On the back of this data, the Organization notes that high rates of resistance among antimicrobials frequently used to treat common infections, such as urinary tract infections or some forms of diarrhoea, indicate that the world is running out of effective ways to tackle these diseases. For instance, the rate of resistance to ciprofloxacin, an antimicrobial frequently used to treat urinary tract infections, varied from 8.4% to 92.9% in 33 reporting countries.

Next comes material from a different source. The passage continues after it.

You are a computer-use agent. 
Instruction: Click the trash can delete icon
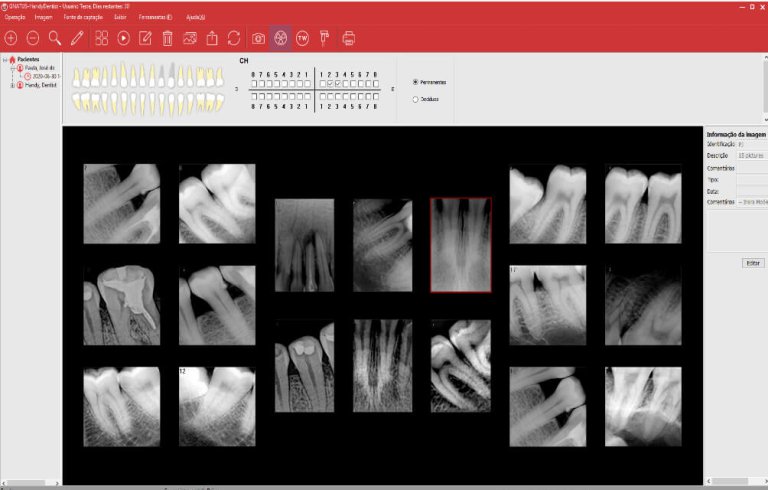pos(167,38)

In addition, the WHO expressed concern that the trend will further be fuelled by the inappropriate use of antibiotics during the COVID-19 pandemic. The Organization points out that evidence shows that only a small proportion of COVID-19 patients need antibiotics to treat subsequent bacterial infections and, as such, has issued guidance [4] not to provide antibiotic therapy or prophylaxis to patients with mild COVID-19 or to patients with suspected or confirmed moderate COVID-19 illness unless there is a clinical indication to do so. Solutions
What can be done to counter AMR? Although antimicrobial resistance occurs naturally over time, usually through genetic changes, there are a number of countermeasures. Primarily, healthcare practitioners should reduce the misuse and overuse of antimicrobials which are accelerating AMR. The WHO notes, for example, that in many places, antibiotics are overused and misused in people and animals, and often given without professional oversight. Examples of misuse include when they are taken by people with viral infections like colds and flu, and when they are given as growth promoters in animals or used to prevent diseases in healthy animals.

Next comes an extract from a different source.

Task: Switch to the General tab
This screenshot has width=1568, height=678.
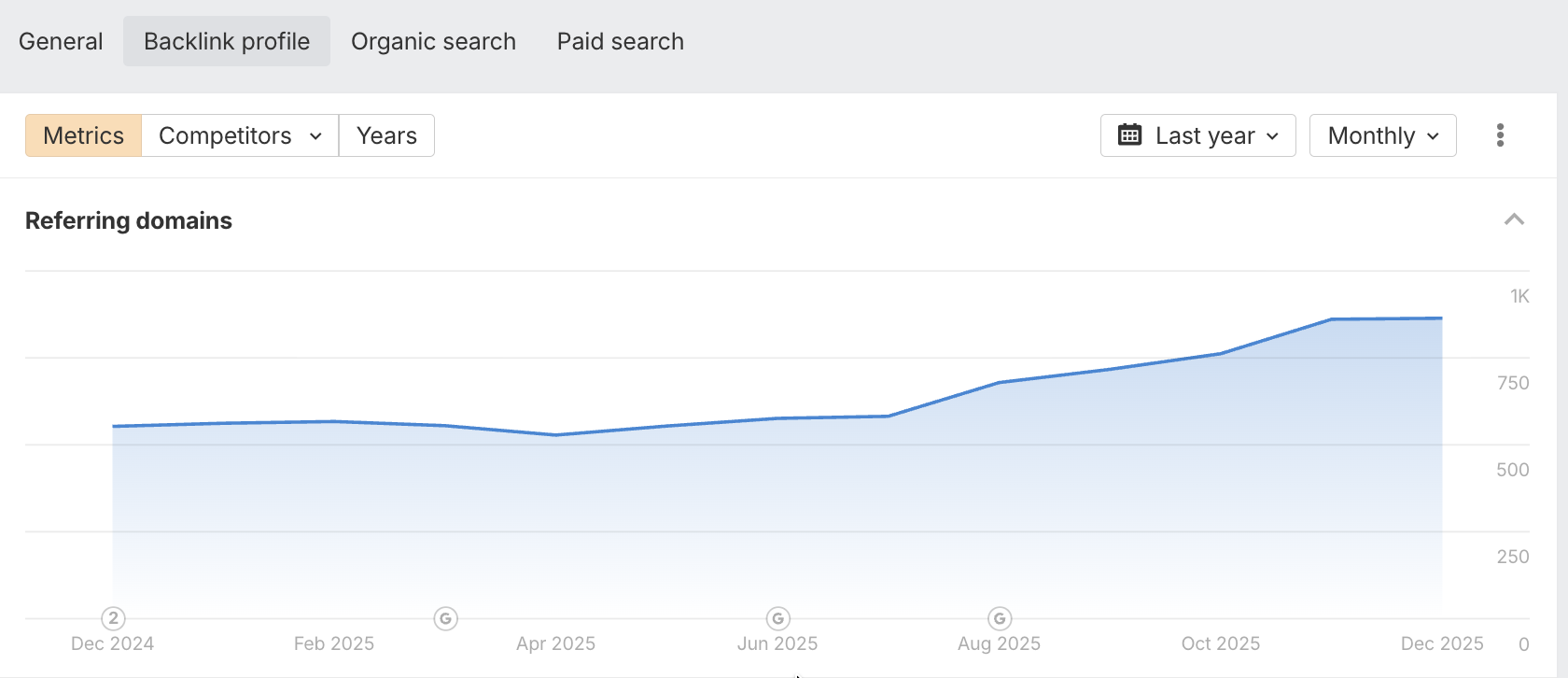Action: (x=61, y=41)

CDC’s 2019 Antimicrobial Resistant Threats Report
The CDC’s 2019 AR Threats Report lists 18 antibiotic-resistant bacteria and fungi in three categories based on the level of concern to human health – urgent, serious, and concerning. The ‘urgent’ list includes the following five threats: Carbapenem-resistant Acinetobacter Carbapenem-resistant Acinetobacter cause pneumonia and wound, bloodstream, and urinary tract infections. Nearly all these infections happen in patients who recently received care in a healthcare facility. They are estimated to have caused 700 deaths in the US in 2017. Candida auris C. auris is an emerging multidrug-resistant yeast. It can cause severe infections and spreads easily between hospitalized patients and nursing home residents. Clostridioides difficile C. difficile causes life-threatening diarrhoea and colitis (an inflammation of the colon), mostly in people who have had both recent medical care and antibiotics. Estimated death per year in the US: 12,800. Carbapenem-resistant Enterobacteriaceae (CRE) CRE are a major concern for patients in healthcare facilities. Some Enterobacteriaceae are resistant to nearly all antibiotics, leaving more toxic or less effective treatment options. Estimated deaths in the US in 2017: 1,100. Drug-resistant Neisseria gonorrhoeae N. gonorrhoeae causes the sexually transmitted disease gonorrhoeae that can result in life-threatening ectopic pregnancy and infertility, and can increase the risk of getting and giving HIV.